• _Provided text_:

= Josef Anton Gmeiner =

Austrian mathematician (1862–1926)

Josef Anton Gmeiner (1862-1926) was an Austrian mathematician working in number theory and mathematical analysis.

Gmeiner studied physics and mathematics at the University of Innsbruck from 1885. In 1890 he passed the examination qualifying him to teach at Gymnasien. After two years as an assistant at the University of Innsbruck's physical institute, he worked as an auxiliary teacher at secondary schools in various locations, including Graz, Fiume, Klagenfurt and Vienna. He earned his doctorate at the University of Innsbruck in 1895, under the joint supervision of Leopold Gegenbauer and Otto Stolz. He then found employment at the German-language Gymnasium in Pula. He became in 1899 a teacher at a Realschule in Vienna and in 1900 a docent in mathematics at the University of Vienna and at TH Wien. At the German University in Prague he was appointed professor extraordinarius in 1901 and promoted to professor ordinarius in 1904. In 1906 he returned to the University of Innsbruck in the professorial chair vacated by the death of Stolz in 1905.

• _Input data_:
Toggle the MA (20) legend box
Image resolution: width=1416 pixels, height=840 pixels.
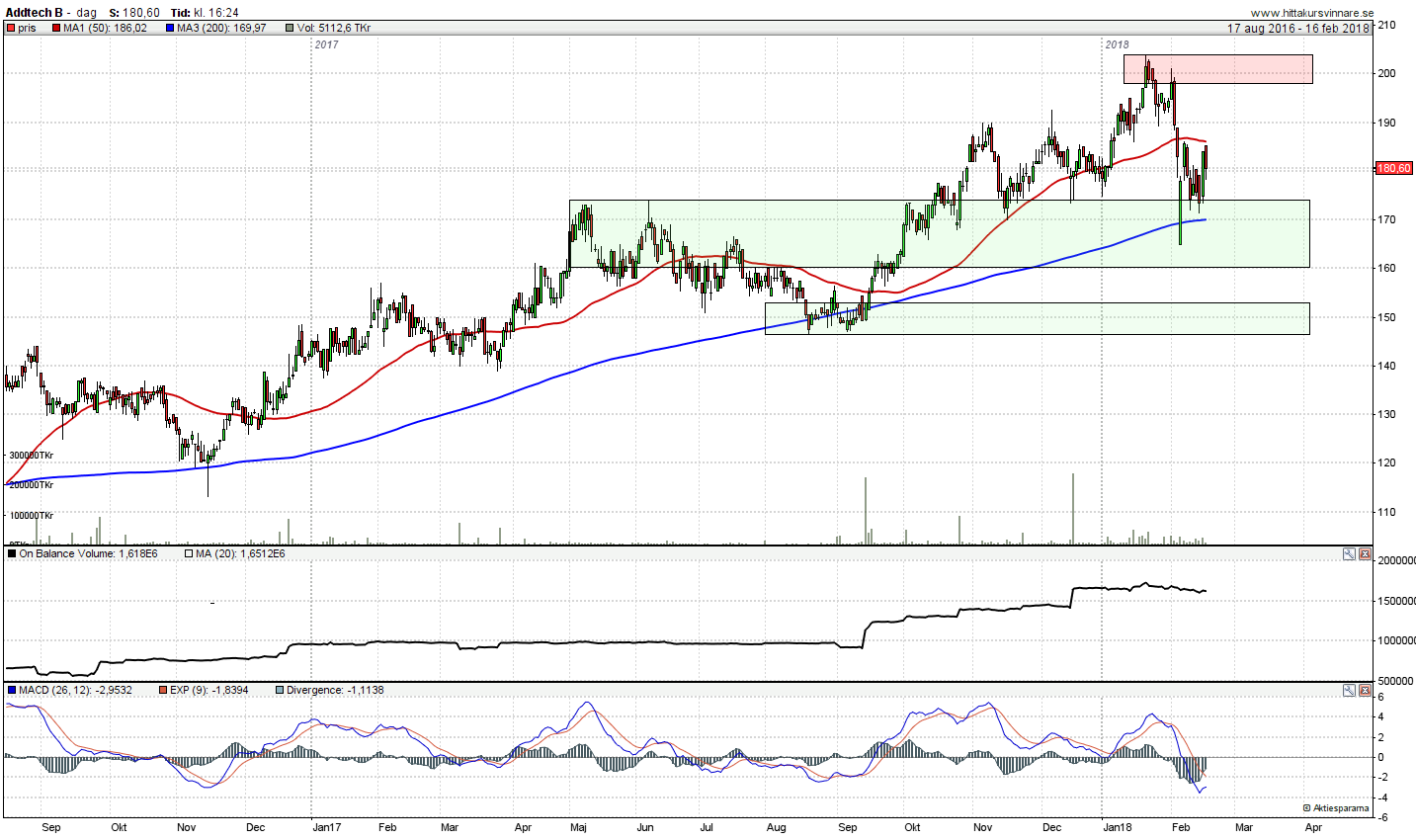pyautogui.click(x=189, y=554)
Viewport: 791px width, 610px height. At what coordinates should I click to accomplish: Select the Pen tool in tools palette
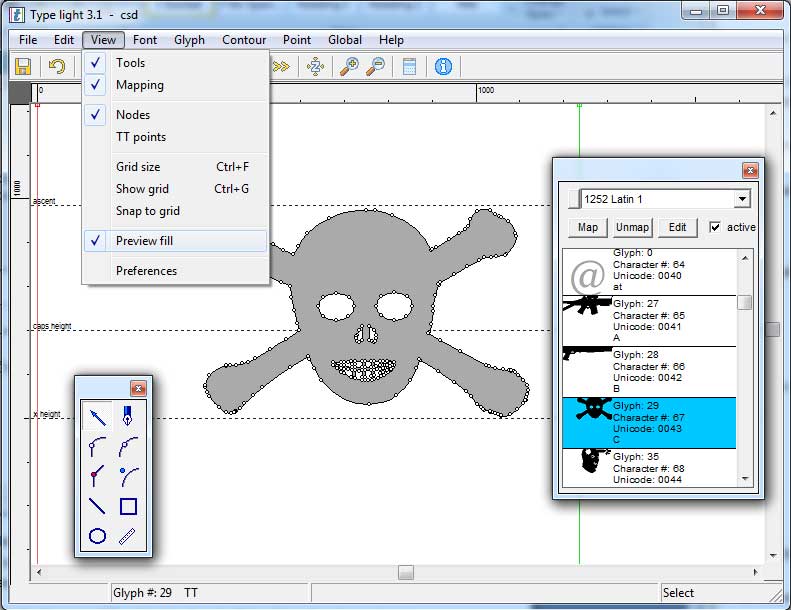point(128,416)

• _Exercises_:
A. According to the Gmeiner biography, who jointly supervised his doctorate?
B. In the entries, begin at the line that has "Viewport: 791px width, 610px" and stop after the last line of the entries. Write those lines out again, requests included, but multiply the coordinates in the answers by 1.15, round them to whole numbers with halves going up, and leave the pictures out.

• _The answers_:
A. Leopold Gegenbauer and Otto Stolz.

B.
Viewport: 791px width, 610px height. At what coordinates should I click to accomplish: Select the Pen tool in tools palette
point(147,478)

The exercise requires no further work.